Original comment surprised me. On my *testing* desktop box I'm running Mandriva Cooker (Mandriva's development build), updating 2-3 times a day. Mandriva is tracking KDE 4.4 development (it's now at KDE 4.3.95 or KDE 4.4RC2) and Kernel development (now 2.6.33rc5) fairly closely. I have the option to turn off those features (nepomuk & akonadi, which I do).
With the improved qt4.6.1 toolkit on which KDE is based, I'm getting snappier performance than ever.
Mad at KDE 4.4
With the improved qt4.6.1 toolkit on which KDE is based, I'm getting snappier performance than ever.
KDE developers have removed the kcm module from SystemSettings so you are not updated fully to 4.3.95. In addition KDEpim kmail will not run without akonadi. I was able to disable nepomuk by removing the backend that it needs to start so at least that cpu hogging piece of junk is gone.
Do you have the option?
You're right--upon checking, I have akonadi running, as I do use kmail on this box, but I have nepomuk disabled. I suspect the real CPU/memory hog is with nepomuk and strigi both enabled (they're in the same KDE dialog).
I've dumped KDE 4.4 for the
I've dumped KDE 4.4 for the exact same reasons mentioned above- Akonadi and Nepomuk. I fail to understand, why the the fsck do I need to have a MySQL server running on my laptop to merely index and hold my PIM data?? A good blog on this is at :- http://lukeplant.me.uk/blog/posts/a-plea-to-kde-developers/ and the comments below it . KDE apps are the best - but their decisions on the overall desktop experience are very very disappointing.

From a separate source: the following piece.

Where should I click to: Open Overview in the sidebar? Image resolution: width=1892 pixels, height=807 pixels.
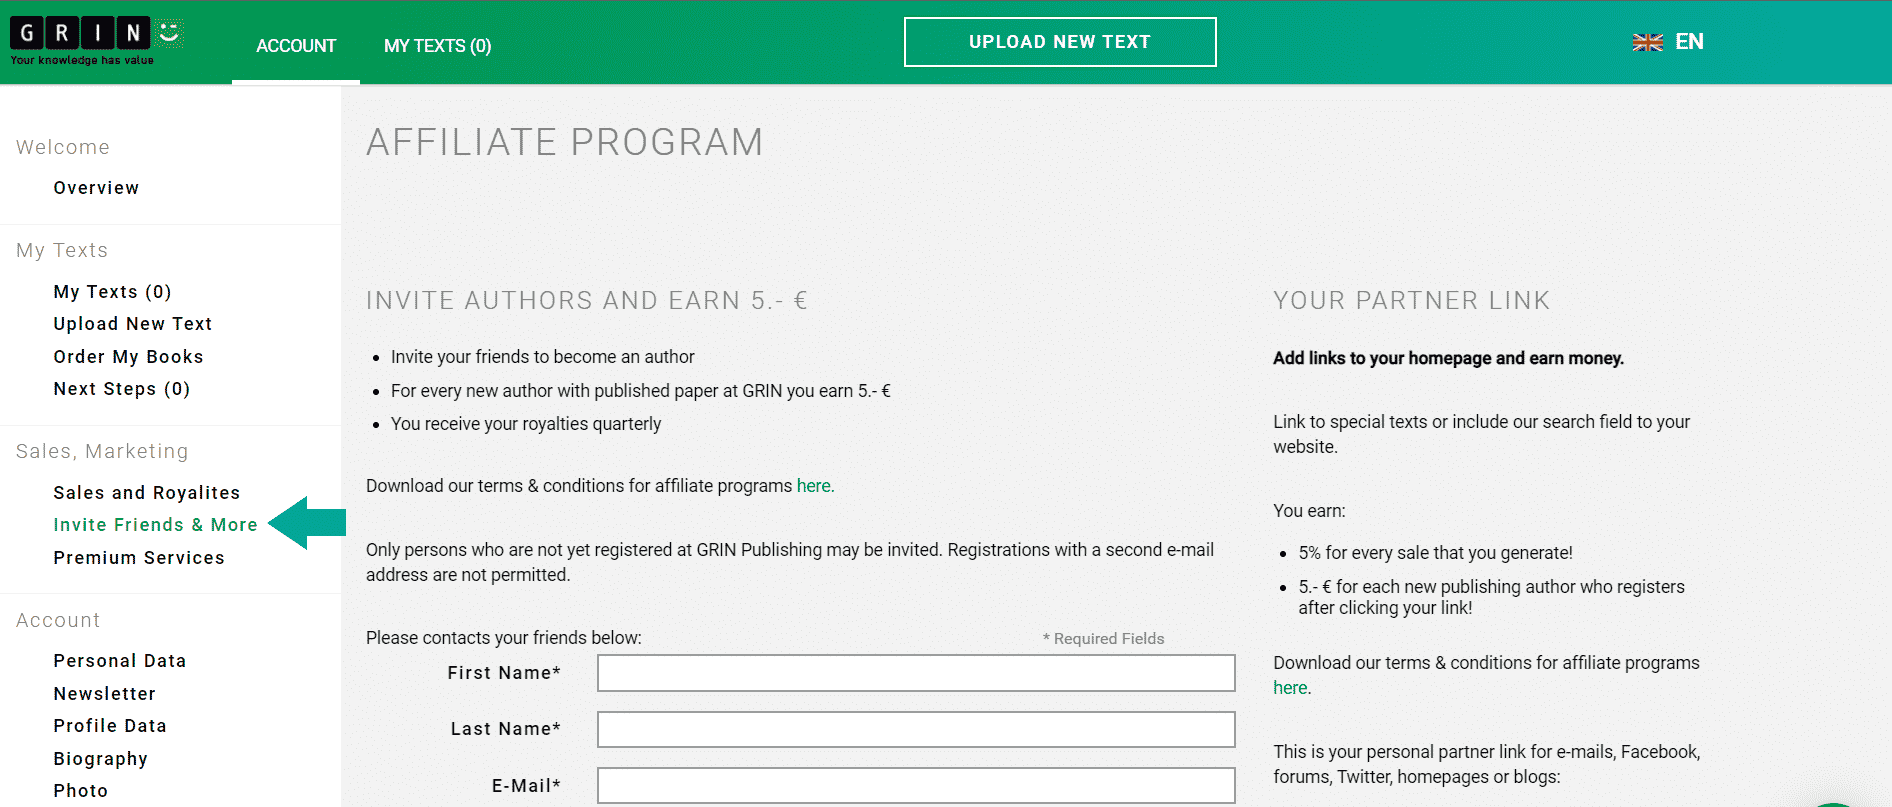click(x=96, y=188)
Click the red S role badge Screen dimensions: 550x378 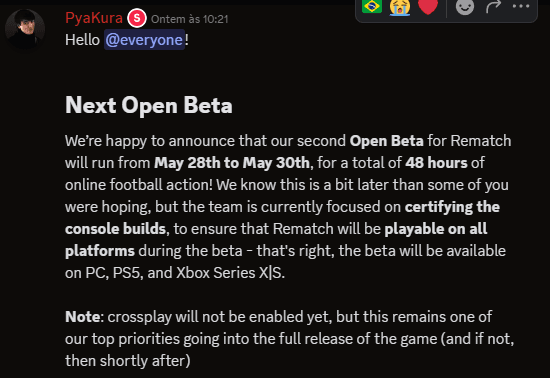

I am pissed off enough to go to GNOME full-time. Evolution as compared to Kontact is relatively less cluttered and doesn't hog your system resources. Tracker as compared to Nepomuk, isn't as full-featured...but can search files just as well. GNOME now looks better with each passing day.
Wait to experience a backlash from everyone once KDE 4.4 is released, and the users will start seeing performance slowdowns because of these dumb-ass technology decisions. KDE 4.4 will be one huge turd if they force the Akonadi and Nepomuk bindings down our collective throats.